### Exercise details
Take the line containing "Mentions légales (124, 1086)" and all lines after it to the end of the records, and output them exactly.

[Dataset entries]
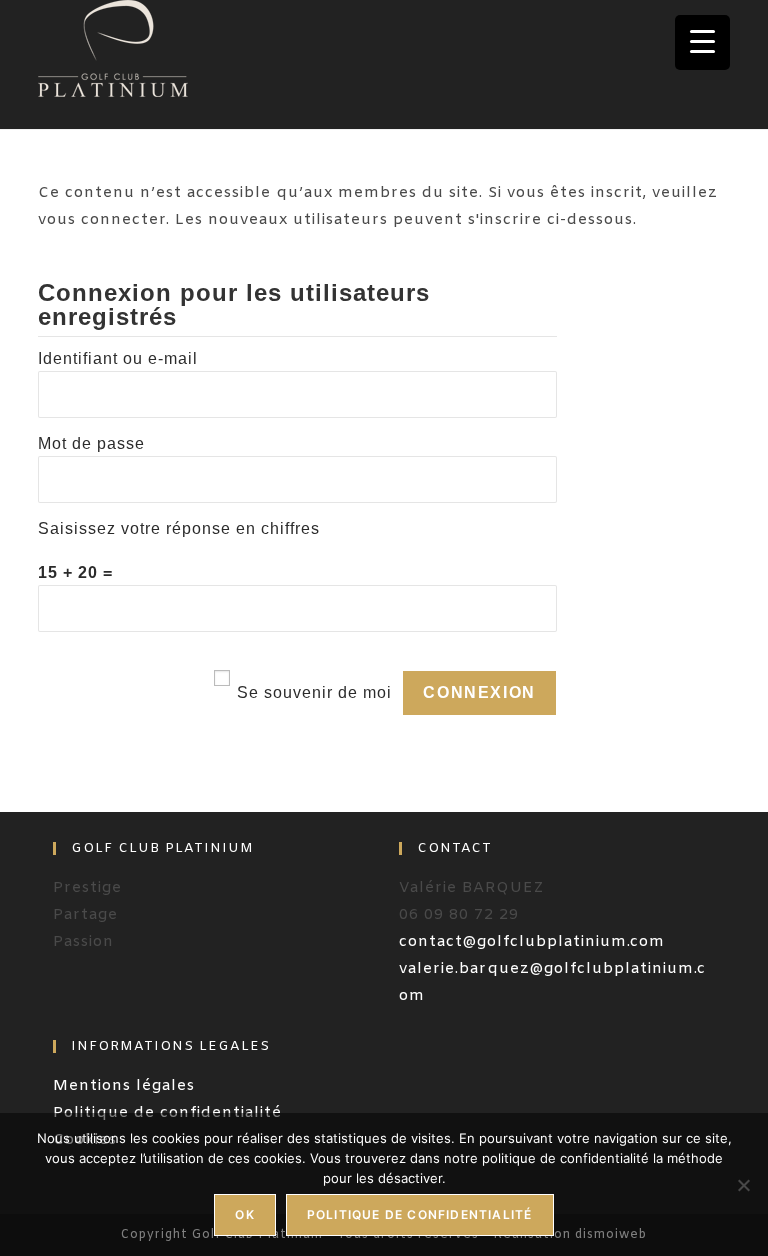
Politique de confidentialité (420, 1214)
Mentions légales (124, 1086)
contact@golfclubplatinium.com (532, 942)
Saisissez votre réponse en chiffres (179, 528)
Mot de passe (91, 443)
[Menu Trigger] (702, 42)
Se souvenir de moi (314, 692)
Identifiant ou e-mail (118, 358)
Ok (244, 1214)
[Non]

### Problem solution
Mentions légales (124, 1086)
contact@golfclubplatinium.com (532, 942)
Saisissez votre réponse en chiffres (179, 528)
Mot de passe (91, 443)
[Menu Trigger] (702, 42)
Se souvenir de moi (314, 692)
Identifiant ou e-mail (118, 358)
Ok (244, 1214)
[Non]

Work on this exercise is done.